Michael Moore’s controversial documentary Fahrenheit 9/11 took it in 2004, Roman Polanski’s The Pianist was crowned victor in 2002 and Quentin Tarantino had a hit with Pulp Fiction in 1994. Then there was the Coen Brothers’ Barton Fink in 1991and Martin Scorsese’s Taxi Driver in 1976.
David Lean’s Brief Encounter won the Grand Prix in 1946 and the first ever winner was Cecil B DeMille with Union Pacific.
What are the awards categories?
The Official Selection is the festival’s main event and could be called ‘the line-up’. This is divided into the following categories:
Competition – 20 films in the running for the Palme d’Or, shown in the main Theatre Lumiere.
Un Certain Regard – 20 films chosen from around the world that often display debuts and experimental techniques
Out of Competition – Films that do not compete for the Palme d’Or due to not fitting the criteria, but the committee wants to recognise
Special Screenings – Films shown in a specially-adapted environment, chosen by the committee
Cinefondation – Shots and medium-lengths exclusively from film students worldwide
Short Films – These compete for the Short Film Palme d’Or
Are there specific criteria?
Films for Competition, Out of Competition and Un Certain Regard must have been produced in the 12 months prior to the festival. They cannot have been presented internationally in any way, including at any international film festivals or online.
Films must also comply with this official rule: “The spirit of the Festival de Cannes is one of friendship and universal co-operation. Its aim is to reveal and focus attention on works of quality in order to contribute to the progress of the motion picture arts and to encourage the development of the film industry throughout the world.”

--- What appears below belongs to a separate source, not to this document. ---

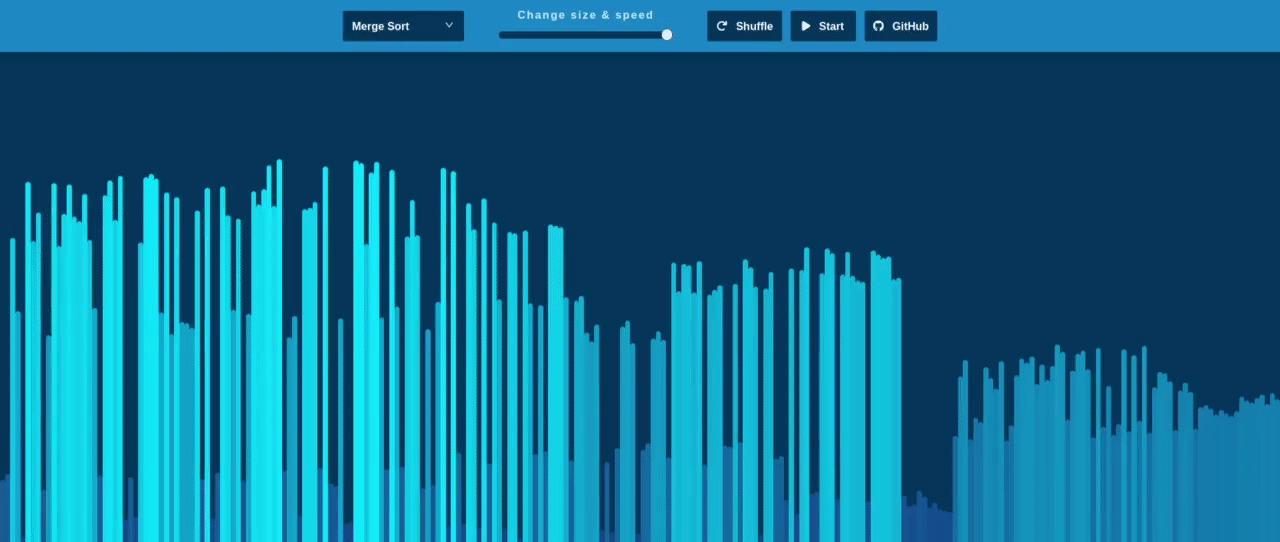Click the "Change size & speed" label

click(x=585, y=15)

Feature films can be as long as they like but short films must be 15 minutes max.
Who judges the submissions?
Thousands of films are submitted to Cannes each year and a selection committee watches every single one. The entries are cut down to make the Official Selection (see above).
There are two main juries: one for feature films and another for short films and Cinefondation. Un Certain Regard and the Camera d’Or (best first-time film) are also chosen by juries. There is a jury president, which last year was Jane Campion. This year the role will be shared between two people, Joel and Ethan Coen, for the first time. They won the Palme d’Or in 1991 for Barton Fink.
Judges vote by secret ballot and the majority wins. The Coen brothers will each get a separate vote. Jurors are invited by the selection committee and are all people in the film industry (usually directors and actors). No juror can have a film in competition and there will be a total of nine jurors.
Interestingly, juries have the freedom to create awards depending on the movies in competition. Samuel L Jackson was the first to win a best supporting actor prize for Spike Lee’s Jungle Fever in 1991, for example.
Who is the lady in the Cannes 2015 poster?
Swedish Hollywood actress Ingrid Bergman is the star of the official festival poster. David Seymour’s photograph pays tribute to Bergman for her contribution to film shortly after what would have been her 100th birthday. Bergman is known for Golden Age movies such as Casablanca, Spellbound and Notorious. She was Cannes jury president in 1973.